Bertha Maxwell-Roddey, Ph.D., a vanguard in the establishment of Africana Studies and a pivotal figure in advancing the educational and cultural life of African Americans in Charlotte, passed away on March 21 at the age of 93.

Dr. Maxwell-Roddey’s career was distinguished by her pioneering role as the founding director of the Africana Studies Department at the University of North Carolina at Charlotte, a position she assumed with a visionary zeal for education and community engagement. Joining the then-College of Human Development in 1970, she was among the first Black educators to break the color barrier in leadership, taking the helm of a predominantly white elementary school in Charlotte.

Her tenure at UNC Charlotte was marked by significant strides in academic programming and cultural understanding. In 1971, she led the formation of the Black Studies Program, laying the groundwork for what would evolve into the Africana Studies Department, a cornerstone for the university and a beacon for scholarly work on the African diaspora.

Dr. Maxwell-Roddey’s leadership extended beyond academia into the realm of national discourse on Black studies. She played a crucial role in the founding of the National Council for Black Studies, an organization that emerged as the scholarly extension of the Civil Rights Movement, dedicated to the formal study of the African World experience.

Her impact resonated with students and faculty alike. Vanessa Gallman, one of the early participants in the Black Studies Program, and later an editor of a collection of essays on its transformative role, reflects on the department’s influence on its alumni, attributing its success to Maxwell-Roddey’s pioneering efforts.

Sonya Ramsey, a professor of history at UNC Charlotte, has documented Maxwell-Roddey’s monumental contributions to the field and the university in her book, highlighting her role in the recruitment and retention of students and the development of programs that fostered a sense of inclusion and community service.
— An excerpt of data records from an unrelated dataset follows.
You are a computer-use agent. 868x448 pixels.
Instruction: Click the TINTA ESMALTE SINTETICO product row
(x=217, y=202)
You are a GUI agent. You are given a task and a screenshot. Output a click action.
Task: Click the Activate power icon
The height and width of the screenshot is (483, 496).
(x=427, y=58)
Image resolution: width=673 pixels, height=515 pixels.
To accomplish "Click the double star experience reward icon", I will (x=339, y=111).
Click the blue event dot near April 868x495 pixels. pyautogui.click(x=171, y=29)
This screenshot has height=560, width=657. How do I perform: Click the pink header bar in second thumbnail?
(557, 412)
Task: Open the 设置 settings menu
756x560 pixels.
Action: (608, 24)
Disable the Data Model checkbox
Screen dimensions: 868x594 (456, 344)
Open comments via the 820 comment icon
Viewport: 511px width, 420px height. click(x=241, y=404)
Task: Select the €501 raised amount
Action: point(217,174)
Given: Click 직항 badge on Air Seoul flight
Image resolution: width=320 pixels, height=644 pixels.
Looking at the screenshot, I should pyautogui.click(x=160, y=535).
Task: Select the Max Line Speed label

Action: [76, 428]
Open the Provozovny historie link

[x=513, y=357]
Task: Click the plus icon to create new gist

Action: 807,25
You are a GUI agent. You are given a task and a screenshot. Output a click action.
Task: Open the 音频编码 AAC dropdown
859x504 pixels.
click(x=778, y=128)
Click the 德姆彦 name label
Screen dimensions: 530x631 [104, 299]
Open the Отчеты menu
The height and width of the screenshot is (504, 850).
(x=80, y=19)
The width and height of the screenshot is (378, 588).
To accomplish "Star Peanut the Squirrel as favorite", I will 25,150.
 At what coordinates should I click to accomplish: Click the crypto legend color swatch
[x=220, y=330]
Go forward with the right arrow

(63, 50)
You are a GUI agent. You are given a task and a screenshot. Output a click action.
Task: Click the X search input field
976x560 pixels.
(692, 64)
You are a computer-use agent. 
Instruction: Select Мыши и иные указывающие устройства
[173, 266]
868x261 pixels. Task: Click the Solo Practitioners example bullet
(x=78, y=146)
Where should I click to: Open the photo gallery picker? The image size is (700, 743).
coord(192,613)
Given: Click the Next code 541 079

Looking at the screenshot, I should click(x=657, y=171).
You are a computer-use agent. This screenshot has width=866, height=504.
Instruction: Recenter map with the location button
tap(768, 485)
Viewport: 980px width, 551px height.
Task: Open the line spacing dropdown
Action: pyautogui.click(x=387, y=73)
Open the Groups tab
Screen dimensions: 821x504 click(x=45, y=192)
Beyond her academic achievements, Dr. Maxwell-Roddey’s legacy includes the co-founding of the Afro-American Cultural Center, alongside Professor Mary Harper. Their work addressed the erasure of African American heritage due to urban renewal, leading to the preservation of history and the establishment of the Harvey B. Gantt Center for African-American Arts + Culture.

Dr. Maxwell-Roddey’s efforts have been recognized with numerous awards, including the prestigious Order of the Long Leaf Pine. Her life’s work, characterized by her ability to lead with grace and determination, has been an inspiration to many, embodying the essence of a “modern-day race woman” dedicated to the progress of Black communities.

Among her many roles, Dr. Maxwell-Roddey was a revered member of the Delta Sigma Theta Sorority Inc., where she served in several national leadership positions and led initiatives with Habitat for Humanity, significantly contributing to housing needs in the United States, the Caribbean, and Africa.

The loss of Dr. Maxwell-Roddey is deeply felt by the UNC Charlotte community and beyond. Eddy Souffrant, chair of the Africana Studies Department, speaks to her enduring legacy, describing her as a titan in the field whose memory will inspire future generations.

Dr. Maxwell-Roddey will be remembered in a celebration of life at Friendship Missionary Baptist Church. Her journey from Seneca, South Carolina, to becoming a leading figure in education and civil rights is a testament to her indomitable spirit and enduring legacy.